The Lost Bank: The Story of Washington Mutual-The Biggest Bank Failure in American History by Kirsten Grind. New York: Simon & Schuster, 2012. [electronic edition, quotes referenced by percent of progress through the book rather than by page number]
Kirsten Grind is a reporter for The Wall Street Journal. Much of the work for this book was done while she was a reporter for the Puget Sound Business Journal.
Washington Mutual Bank, the once regional family-friendly thrift bank turned national mortgage lender, became the biggest bank failure in the United States in September 2008, at the peak of the developing economic crisis. This book chronicles the events of the transformation of the once stodgy regional bank into the high-risk darling of Wall Street, to its final demise. Author Kirsten Grind tells her story through personal interviews, government records, and news clippings, bringing to life this modern-day tragedy.
As the story unfolds, we get a glimpse into the folksy savings and loan under the direction of Lou Pepper, which developed as a strong player in the Seattle area in the early 1980s. We then watch the slow and deliberate changes that took place under new president, CEO, and chairman Kerry Killinger (appointed in 1991) until he was ultimately fired and the bank was finally closed by the regulators. And while Killinger certainly gets much of the blame in his leadership role, other factors played a role in the demise of “WaMu” including his board, members of his team, the climate of the banking industry, the timing of the economic disaster, and the dealings of the regulatory agencies.
A significant factor was the changing, drifting culture of the company. Under Pepper, the company established a culture rooted in human values focusing on four groups: customers, co-workers, community, and shareholders. “If any of these areas started to dictate the bank’s operation more than another, or if the bank overlooked any one group, that would signal a problem.” [5 percent]. Contrast this with the world as it developed under Killinger. “The corporate values remained in place, and had been narrowed down to the three main adjectives: Fair, caring, and Human. Killinger worried that affecting the culture might get in the way of financial results.” [Emphasis added, 10 percent].
In the early days, Killinger’s salary and bonus were less than $1 million, and he led the decision to avoid corporate jets. He and his reports strictly flew commercial coach — no corporate jets. By 2003 his salary and bonus were up to $4 million and he was the lone beneficiary of use of corporate jets that took him to personal, as well as business, appointments. He was given a severance package when finally terminated just a short time before the bank was closed, totaling about $22 million.

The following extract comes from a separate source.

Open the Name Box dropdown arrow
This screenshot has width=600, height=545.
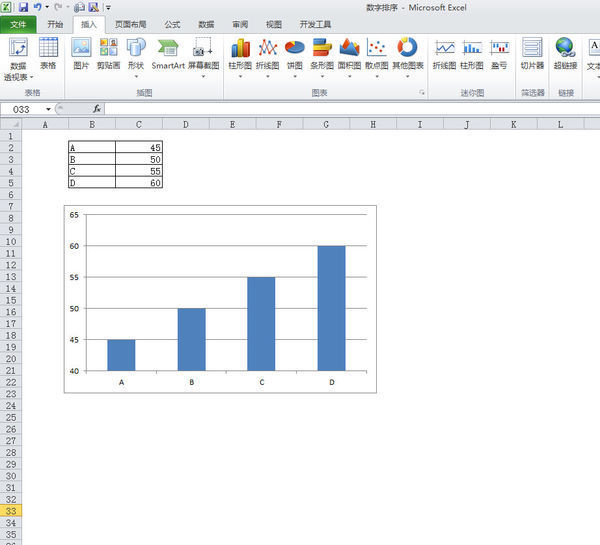49,109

The demise of the standard 30-year fixed mortgage followed a similar path. From the dominant part of the portfolio in the early days, this became a small minority in the end. Standards for loans had loosened to include variable-rate loans, stated-income loans, and other higher-risk, potentially higher-reward vehicles that became a part of the “higher-risk lending strategy” that Killinger presented to the board. This was the method to continue to grow the company; compensation schemes for mortgage sales people were modified to assure this direction was achieved. A program called, “The power of Yes” helped WaMu achieve the position that almost anyone could get a loan. Similarly, those responsible for controlling risks were more and more marginalized, with little opportunity to do their job. In an almost eerie parallel with Ken Lay and Enron, Killinger did not like bad news and avoided it whenever possible. In one of the recorded exchanges with Ron Cathcart, executive vice president and chief risk officer,
“Killinger stood up from the conference room table, ‘I don’t like to hear bad news,’ he said. ‘It’s my job to deliver bad news,’ Cathcart replied. But Killinger was already walking out the door.” [32 percent]

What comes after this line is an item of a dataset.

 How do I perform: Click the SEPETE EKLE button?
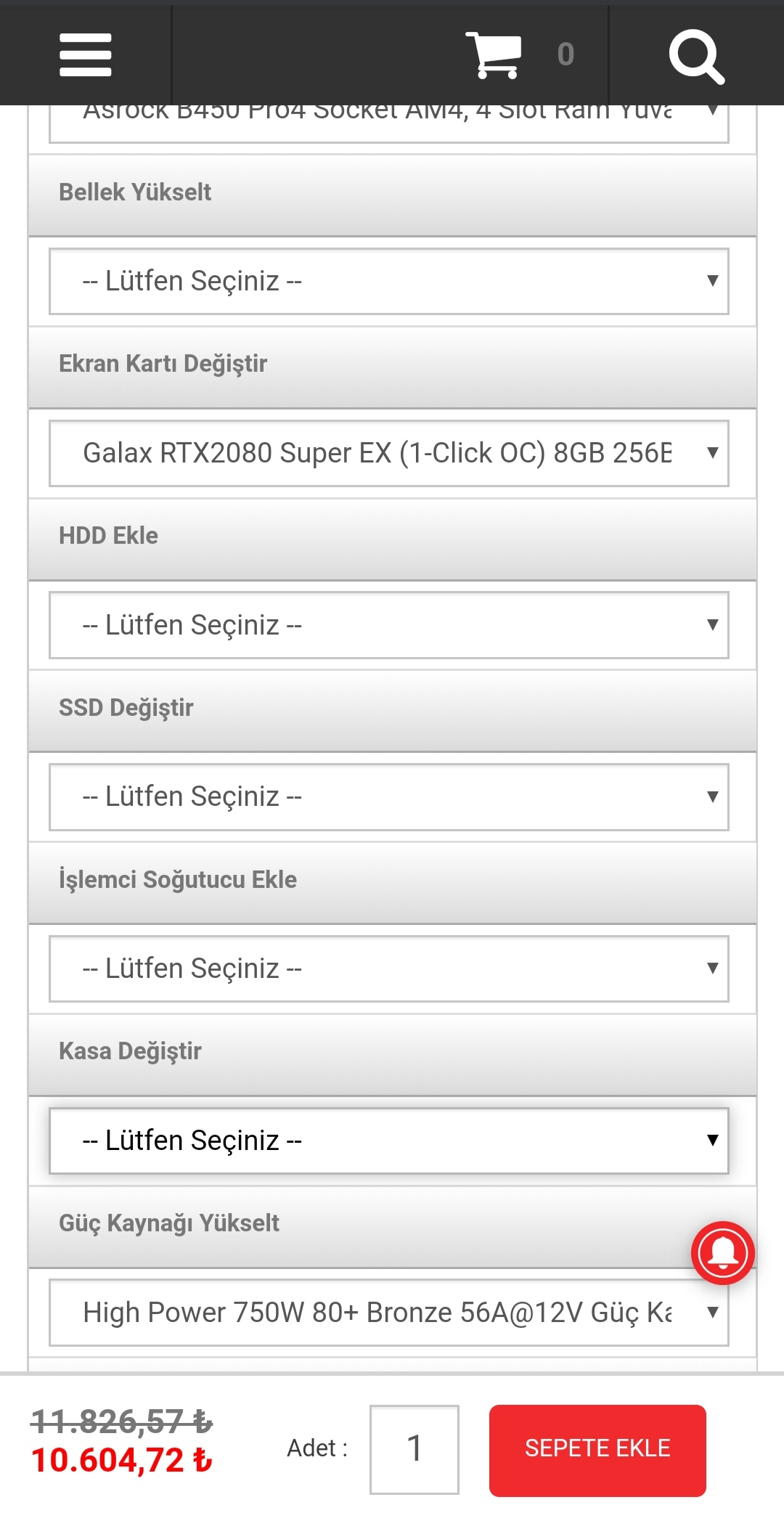(597, 1450)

Also paralleling Lay, Killinger seemed almost oblivious to the implications of his strategic decisions. Under congressional quizzing, he failed to recall any of the emails he had written regarding his strategy to go for higher-risk, higher-reward options. In a touch of irony, one of the cheerleading articles on Killinger (“Washington Mutual’s Remarkable Rise”) was written for Fortune by Bethany McLean in 1997, the same author who later wrote one of the definitive books on the downfall of Enron.
Grind’s sobering, remarkable, well-written book would have provided a great case study for Jim Collins book, How the Mighty Fall. For Collins, stage one for failure is a “hubris born of success.” It is also a clear statement on what happens when the short-term economic factor becomes the dominant guiding tool for a business. Unfortunately, not much seems to have changed. The company that was picked by the regulators to take over Washington Mutual, J.P. Morgan Chase, has had some risk problems of its own lately. The case is documented, but is anybody listening?
Perhaps if this fast-paced book becomes widely read, as it should be, there may be some increased call for change.